● Instruction
Please copy all of the material below word for word, leaving out the pictures.

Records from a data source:
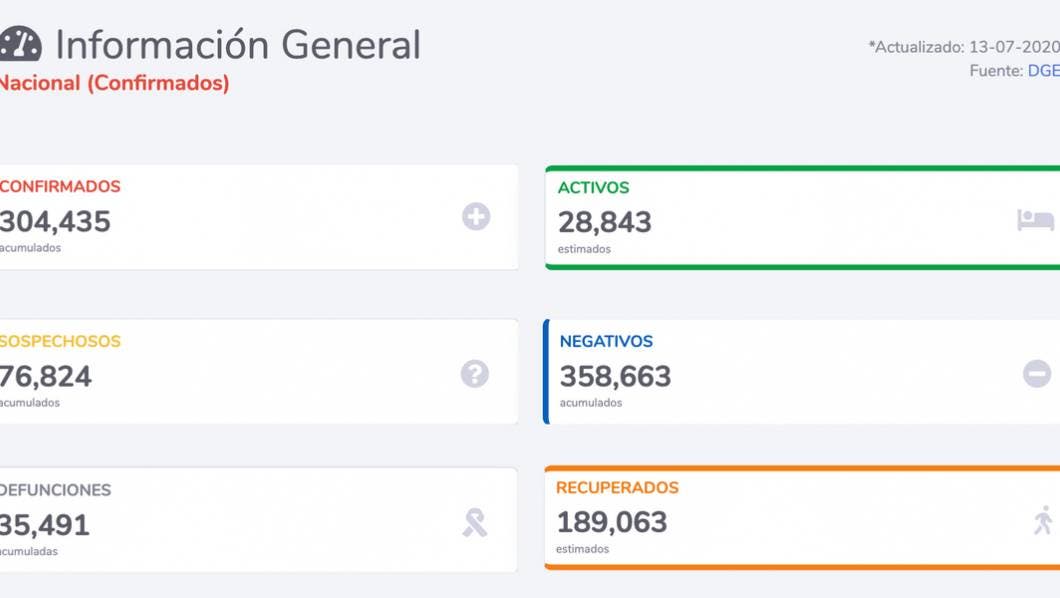Select the DEFUNCIONES card label
This screenshot has width=1060, height=598.
click(x=56, y=491)
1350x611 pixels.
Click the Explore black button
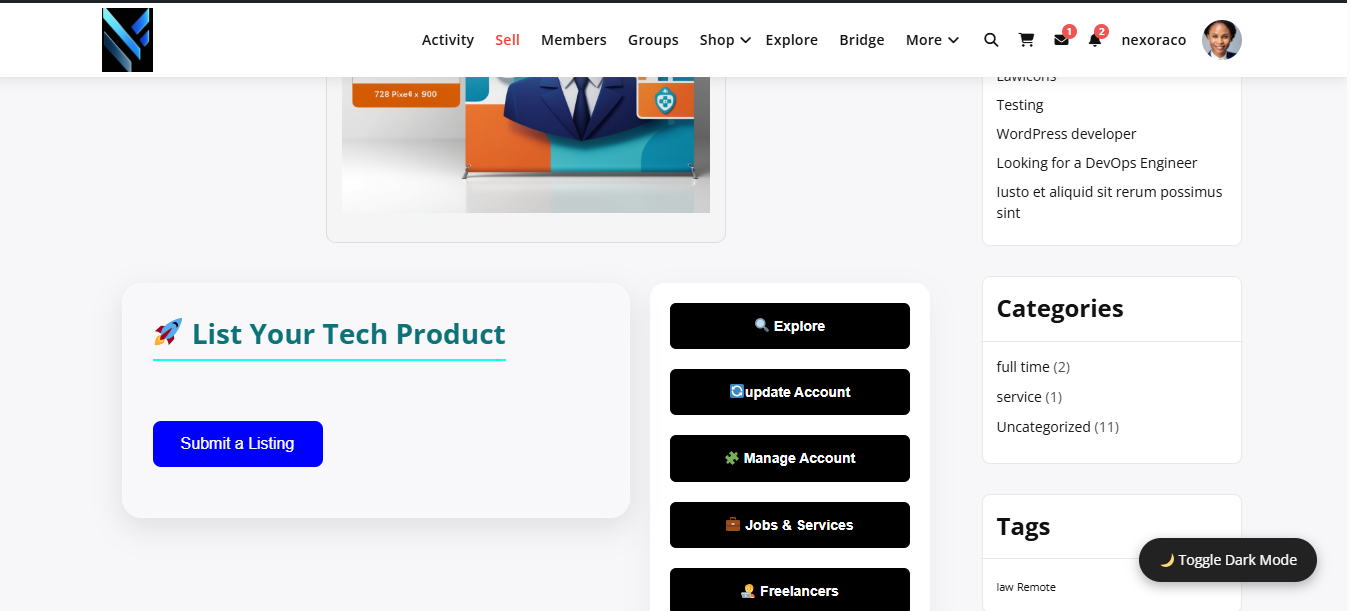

● Problem solution
Select the DEFUNCIONES card label
This screenshot has width=1060, height=598.
click(x=56, y=491)
1350x611 pixels.
Click the Explore black button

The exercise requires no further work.